Given information:

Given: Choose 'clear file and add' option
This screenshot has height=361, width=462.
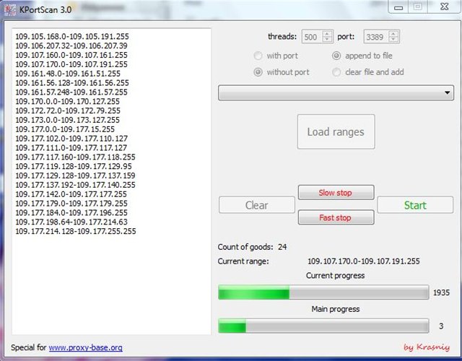Looking at the screenshot, I should pos(336,72).

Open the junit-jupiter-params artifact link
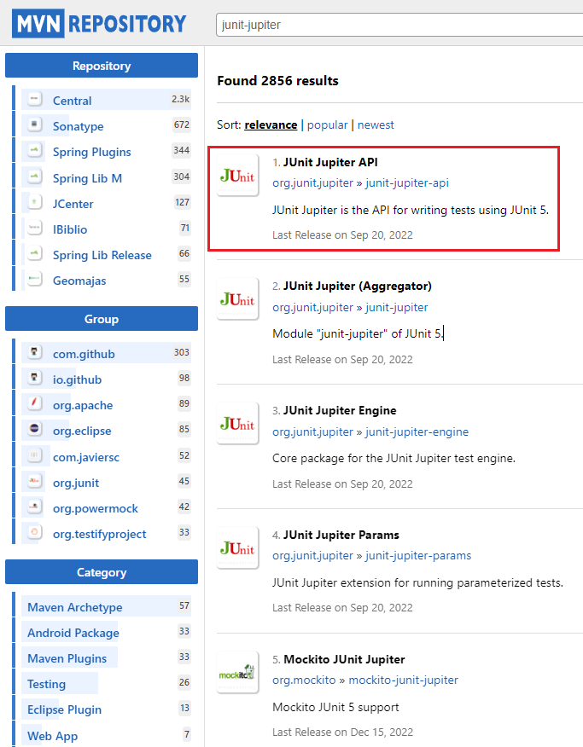click(418, 555)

Task goal:
The data is to be restated word for word, with any pictures set aside.

Output of the task:
Given: Choose 'clear file and add' option
This screenshot has height=361, width=462.
Looking at the screenshot, I should pos(336,72).

Open the junit-jupiter-params artifact link
click(418, 555)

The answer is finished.